March 3 (Reuters) - DowDuPont, the entity to be created by
the merger of DuPont (NYSE:DD) DD.N with Dow Chemical (NYSE:DOW) Co DOW.N , said
the chief executives of the two companies would get a combined
$80 million in "golden parachute" payments after DowDuPont
splits into three.
"Golden parachute" payments are contracts that give a top
executive substantial benefits if the company is taken over and
their employment is terminated as a result.
Dow CEO Andrew Liveris will get $52.8 million in cash, stock
and other payments, while DuPont CEO Edward Breen will get $27.2
million, DowDuPont said in a regulatory filing.

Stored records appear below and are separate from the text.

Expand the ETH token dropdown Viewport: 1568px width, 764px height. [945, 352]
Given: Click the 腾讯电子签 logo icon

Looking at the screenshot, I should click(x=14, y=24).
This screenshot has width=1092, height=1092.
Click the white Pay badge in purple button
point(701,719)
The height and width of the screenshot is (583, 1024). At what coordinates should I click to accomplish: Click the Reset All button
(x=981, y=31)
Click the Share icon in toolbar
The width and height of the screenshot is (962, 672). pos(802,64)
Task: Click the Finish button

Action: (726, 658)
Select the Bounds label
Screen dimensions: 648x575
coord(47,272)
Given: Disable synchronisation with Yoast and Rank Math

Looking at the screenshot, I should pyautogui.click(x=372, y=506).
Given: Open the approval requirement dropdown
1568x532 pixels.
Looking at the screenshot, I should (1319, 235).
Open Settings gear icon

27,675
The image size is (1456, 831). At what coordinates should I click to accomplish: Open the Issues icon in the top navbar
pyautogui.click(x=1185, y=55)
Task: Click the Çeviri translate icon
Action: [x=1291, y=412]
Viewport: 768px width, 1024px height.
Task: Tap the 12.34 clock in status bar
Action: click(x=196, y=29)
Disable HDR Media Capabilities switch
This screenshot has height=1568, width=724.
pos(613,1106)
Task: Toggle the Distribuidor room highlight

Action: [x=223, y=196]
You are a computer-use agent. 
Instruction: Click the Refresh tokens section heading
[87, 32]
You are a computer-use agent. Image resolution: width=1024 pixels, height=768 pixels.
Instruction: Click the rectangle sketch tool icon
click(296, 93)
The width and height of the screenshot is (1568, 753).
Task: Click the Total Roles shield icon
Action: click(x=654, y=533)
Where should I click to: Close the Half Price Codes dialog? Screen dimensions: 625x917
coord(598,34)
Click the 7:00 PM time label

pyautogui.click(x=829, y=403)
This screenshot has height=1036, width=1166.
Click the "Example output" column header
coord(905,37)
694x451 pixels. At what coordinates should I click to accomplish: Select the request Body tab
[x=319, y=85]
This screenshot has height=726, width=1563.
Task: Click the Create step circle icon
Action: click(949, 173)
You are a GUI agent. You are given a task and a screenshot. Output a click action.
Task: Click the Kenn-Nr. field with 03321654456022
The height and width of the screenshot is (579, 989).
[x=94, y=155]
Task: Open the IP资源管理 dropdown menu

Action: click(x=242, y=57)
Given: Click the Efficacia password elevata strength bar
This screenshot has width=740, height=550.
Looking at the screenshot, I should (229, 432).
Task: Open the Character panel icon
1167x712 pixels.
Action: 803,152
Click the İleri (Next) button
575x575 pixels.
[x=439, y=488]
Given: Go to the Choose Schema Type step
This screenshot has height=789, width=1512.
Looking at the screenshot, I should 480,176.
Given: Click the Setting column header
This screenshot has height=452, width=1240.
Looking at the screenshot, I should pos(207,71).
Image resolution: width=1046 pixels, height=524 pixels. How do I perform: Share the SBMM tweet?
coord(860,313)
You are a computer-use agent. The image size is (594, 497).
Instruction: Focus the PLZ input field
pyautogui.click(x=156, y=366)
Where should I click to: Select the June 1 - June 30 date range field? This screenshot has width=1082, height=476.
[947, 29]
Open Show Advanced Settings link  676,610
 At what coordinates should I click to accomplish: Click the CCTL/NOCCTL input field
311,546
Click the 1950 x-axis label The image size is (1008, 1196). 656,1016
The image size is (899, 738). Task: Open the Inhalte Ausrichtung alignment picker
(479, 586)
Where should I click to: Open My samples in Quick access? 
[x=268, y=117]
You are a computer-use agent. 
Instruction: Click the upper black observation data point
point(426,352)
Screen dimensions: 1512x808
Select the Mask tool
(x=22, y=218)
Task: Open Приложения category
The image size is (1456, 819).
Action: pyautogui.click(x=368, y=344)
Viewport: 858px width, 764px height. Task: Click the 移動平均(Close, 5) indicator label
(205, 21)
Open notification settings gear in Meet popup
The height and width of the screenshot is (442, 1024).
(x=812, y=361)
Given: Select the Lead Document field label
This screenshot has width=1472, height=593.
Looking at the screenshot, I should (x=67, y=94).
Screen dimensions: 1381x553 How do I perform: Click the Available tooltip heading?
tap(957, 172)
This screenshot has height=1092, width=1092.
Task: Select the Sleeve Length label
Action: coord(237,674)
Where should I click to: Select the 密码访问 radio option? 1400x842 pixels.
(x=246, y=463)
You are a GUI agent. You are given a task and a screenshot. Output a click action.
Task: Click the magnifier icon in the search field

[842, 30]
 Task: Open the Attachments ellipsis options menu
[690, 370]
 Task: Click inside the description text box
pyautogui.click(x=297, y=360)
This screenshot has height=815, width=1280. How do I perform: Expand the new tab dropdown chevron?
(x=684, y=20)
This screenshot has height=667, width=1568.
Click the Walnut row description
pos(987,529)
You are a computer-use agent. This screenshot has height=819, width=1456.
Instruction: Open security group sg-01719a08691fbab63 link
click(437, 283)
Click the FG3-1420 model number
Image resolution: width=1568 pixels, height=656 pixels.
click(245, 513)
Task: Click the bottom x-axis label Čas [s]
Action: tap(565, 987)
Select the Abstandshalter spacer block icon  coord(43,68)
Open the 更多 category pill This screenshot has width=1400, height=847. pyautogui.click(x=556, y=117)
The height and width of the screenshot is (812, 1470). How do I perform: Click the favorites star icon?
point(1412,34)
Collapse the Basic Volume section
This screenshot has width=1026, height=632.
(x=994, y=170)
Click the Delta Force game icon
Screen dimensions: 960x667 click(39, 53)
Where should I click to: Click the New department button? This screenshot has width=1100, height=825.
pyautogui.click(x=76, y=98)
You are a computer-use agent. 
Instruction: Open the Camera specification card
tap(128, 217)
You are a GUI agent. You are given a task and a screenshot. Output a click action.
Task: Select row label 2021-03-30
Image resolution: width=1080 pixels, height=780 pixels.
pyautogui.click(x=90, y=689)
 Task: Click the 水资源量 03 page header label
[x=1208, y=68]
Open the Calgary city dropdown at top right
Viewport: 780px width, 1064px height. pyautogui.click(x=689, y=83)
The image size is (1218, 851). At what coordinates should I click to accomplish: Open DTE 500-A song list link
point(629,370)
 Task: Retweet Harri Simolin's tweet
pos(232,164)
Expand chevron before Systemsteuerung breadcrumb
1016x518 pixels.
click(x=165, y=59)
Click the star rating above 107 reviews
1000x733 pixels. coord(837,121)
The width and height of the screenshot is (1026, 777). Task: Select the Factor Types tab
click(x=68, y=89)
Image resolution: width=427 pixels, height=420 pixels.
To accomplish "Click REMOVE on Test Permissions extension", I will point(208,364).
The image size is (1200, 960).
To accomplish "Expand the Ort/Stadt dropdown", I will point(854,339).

Liveris, who orchestrated the merger that was valued at $130
billion when unveiled in December, has said he planned to retire
by the second half of next year.
DowDuPont plans to break up into three separate businesses
-agriculture, material sciences and specialty products - after
the merger of Dow and DuPont closes, which is expected in the
second half of this year.
The two chemical companies held numerous talks, initiated by
Dow, over the years, and DuPont's former CEO, Ellen Kullman, and
Liveris began talks of a potential "merger of equals" in May,
DowDuPont said in the filing.
The news of Liveris's retirement was seen as a victory for
Daniel Loeb, the head of New York hedge fund Third Point, which
has a 2 percent stake in Dow. Loeb had been questioning Dow's
leadership since 2014, amid slumping share prices.